Другие члены феминистских организаций той поры: Анна Энгельгардт (1835–1903) — выпускница Московского института, жена химика Александра Энгельгардта, придерживавшегося радикальных взглядов; графиня Ростовцева — жена царского генерал-адъютанта; Мария Цебрикова — ведущий автор «Отечественных записок» то принимали участие в феминистской деятельности, то отходили от нее. Только последней суждено было достичь известности вне феминистских кругов. Помимо этих женщин, триумвират мог положиться еще на 25–30 своих постоянных сторонниц, а для более значительных действий мог заручиться поддержкой сотни человек. Феминистские организации существовали легально и на протяжении долгого времени состояли исключительно из женщин. Правление организации было выборным, а решения принимались большинством голосов.

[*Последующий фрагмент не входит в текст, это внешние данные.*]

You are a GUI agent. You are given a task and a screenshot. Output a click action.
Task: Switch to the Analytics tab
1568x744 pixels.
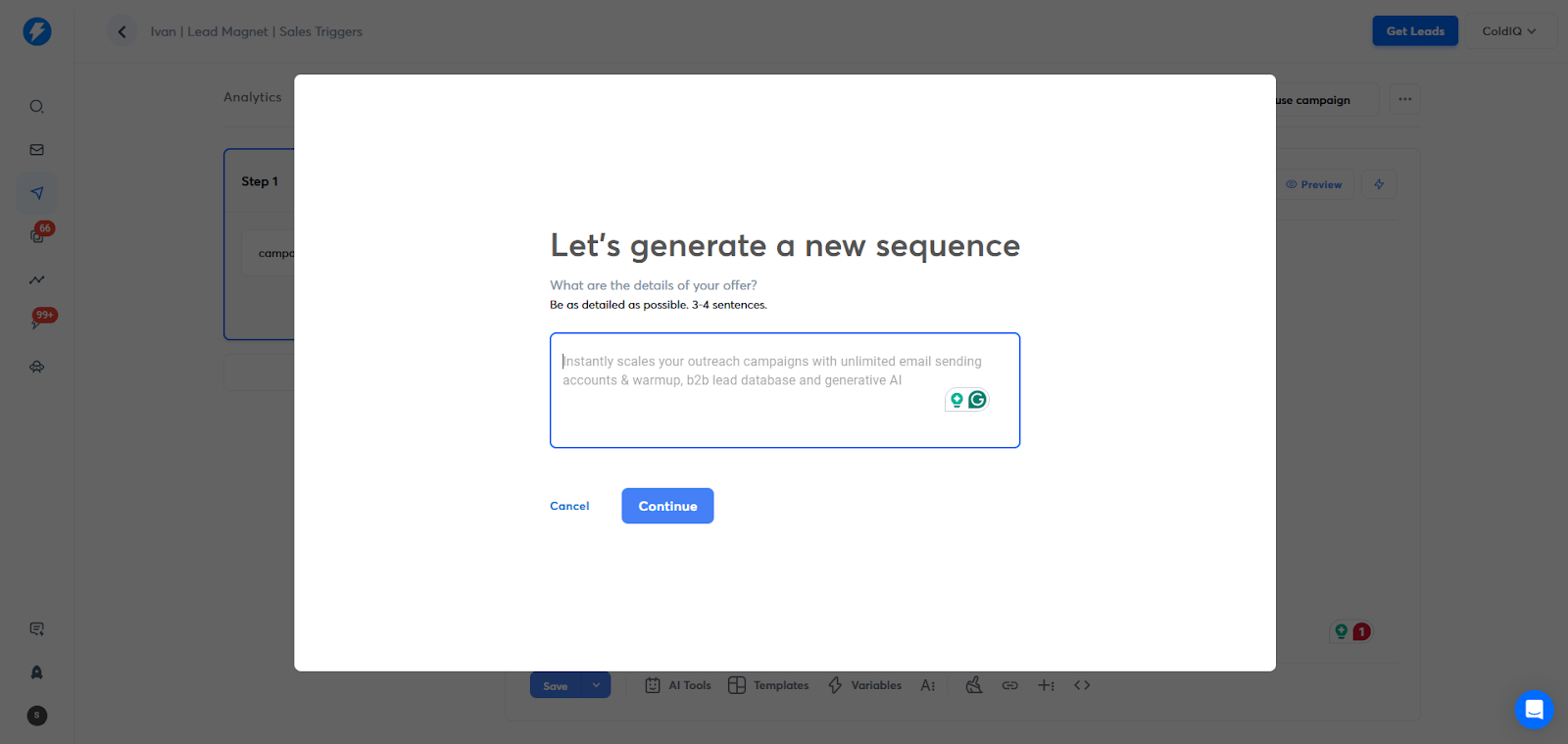click(x=252, y=97)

В клубах и группах взаимопомощи выбирались вновь и вновь те, кто был естественным «лидером» — обладал общественной известностью, энтузиазмом, умением говорить или же был просто приятной личностью.

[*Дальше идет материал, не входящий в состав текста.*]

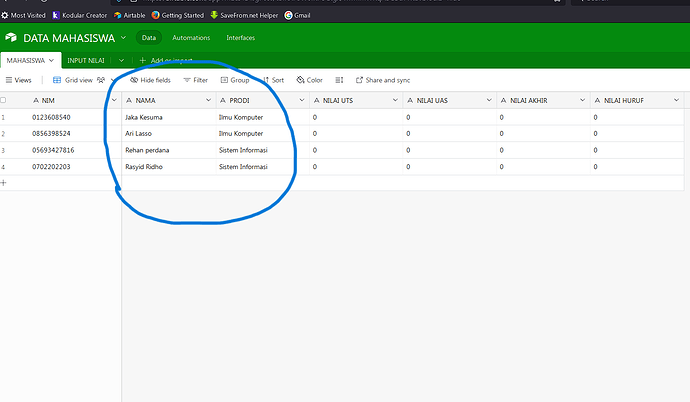Viewport: 690px width, 402px height.
Task: Click the Hide fields toolbar button
Action: [151, 80]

Феминистки начали свою деятельность с благотворительности, используя таланты некоторых женщин для того, чтобы помочь огромному количеству нуждающихся обоих полов. Это мало чем способствовало женскому движению, но это дало феминисткам опыт лидерства, воспитало чувство самоуважения и пробудило осознание способности женщин принимать участие в общественной жизни. И что наиболее важно — эта деятельность поставила женщин среднего и высшего классов в новые условия, непохожие на условия салонов и сформировала другие социальные отношения. Благотворительность достаточно легко влилась в феминизм, и через короткий промежуток времени усилия феминисток оказались направленными на то, чтобы помогать женщинам жить, учиться и работать.